A Template-based approach to XML Parsing in C++


Introduction

XML is a markup based data description language designed to allow a developer 
to create structured documents using descriptive custom tags.  
The intent of XML is to separate the description of the data 
from its intended use and allow the transfer of the data between different
applications in a non-platform or architecture-specific way.

Another useful application of XML is to describe a process 
in a logical and meaningful way that can be carried out by 
the application at run-time.


Parsing XML

In order for an XML file to be parsed successfully the developer must 
first create a file that can be processed by a parser.  A 
parser is a set of shared objects, or a library that reads and 
processes an XML file.  The parser may be one of two types: 
validating or non-validating.  

A validating parser scans the XML file and determines if the document 
is well-formed, as specified, by either an XML schema or the document 
type defintion (DTD).  

A non-validating parser simply reads the file and ignores the format and 
layout as specified by either the XML schema or the DTD.

The most widely used parsers come in two flavors: event driven and tree 
based.  The event driven parser is called SAX, which stands for Simple API 
for XML processing.  Whereas a tree based parser creates a DOM 
(Document Object Model) tree in memory at the time the XML file is read
and parsed.
 
The two differ in their approach to XML parsing and each has advantages 
and disadvantages.  The DOM implementation is difficult to navigate and 
does not allow for a clean mapping between XML elements and Domain 
specific objects.  SAX provides the events to allow the developer to 
create their domain-specific objects at the time the XML file is read and 
parsed.  

This article provides a framework design using the SAX API for
XML parsing.


XML Parsers for C++

The two most commonly used parsers for C++ are Xerces of the 
Apache Project and XML4C created by IBM's AlphaWorks project.
XML4C is based on the open-source Xerces project.  

Both parsers provide essentially the same layout of source and libraries 
and can therefore be used interchangeably.  They also support both 
DOM and SAX based XML parsing.

This document describes an implementation using the SAX parser 
with the Xerces parser.


Installing the Xerces Library

The Xerces source or binaries related to XML parsing can be 
downloaded from the Xerces website [1].


Parsing XML Files using SAX

In order to begin parsing an XML file using the SAX API the layout 
of the SAX C++ object interactions must be understood. 
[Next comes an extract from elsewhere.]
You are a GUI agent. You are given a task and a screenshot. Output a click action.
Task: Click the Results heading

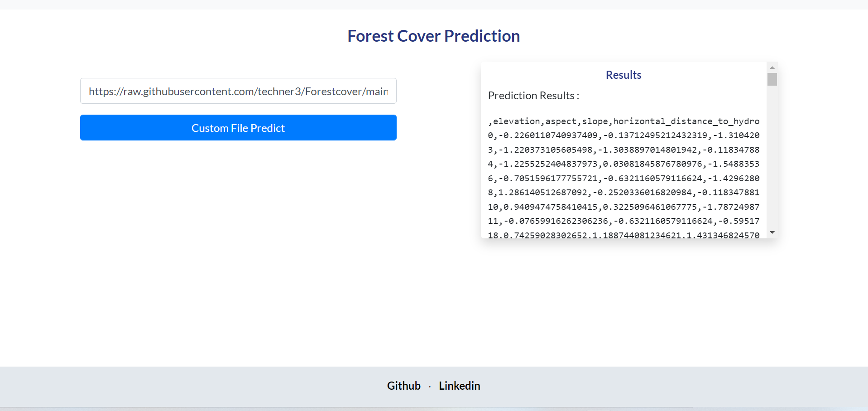[623, 75]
SAX is designed with the following basic interfaces:


SAXParser						
=========
setDoValidation
setDoNamespace
setDoSchema
setValidationFullSchemaChecking
setDocumentHandler
setErrorHandler
parse


HandlerBase
===========
warning
error
fatalError
startElement
characters
ignorableWhitespace
endElement


Close examination of the methods in the HandlerBase object above will 
reveal two different categories of methods: error handling and 
document processing.  The error handling methods include warning, error 
and fatalError.  Whereas, the parsing methods consist of startElement, 
characters, ignorableWhitespace and endElement.  These behaviors can
be separated into individual objects and is shown later in the article.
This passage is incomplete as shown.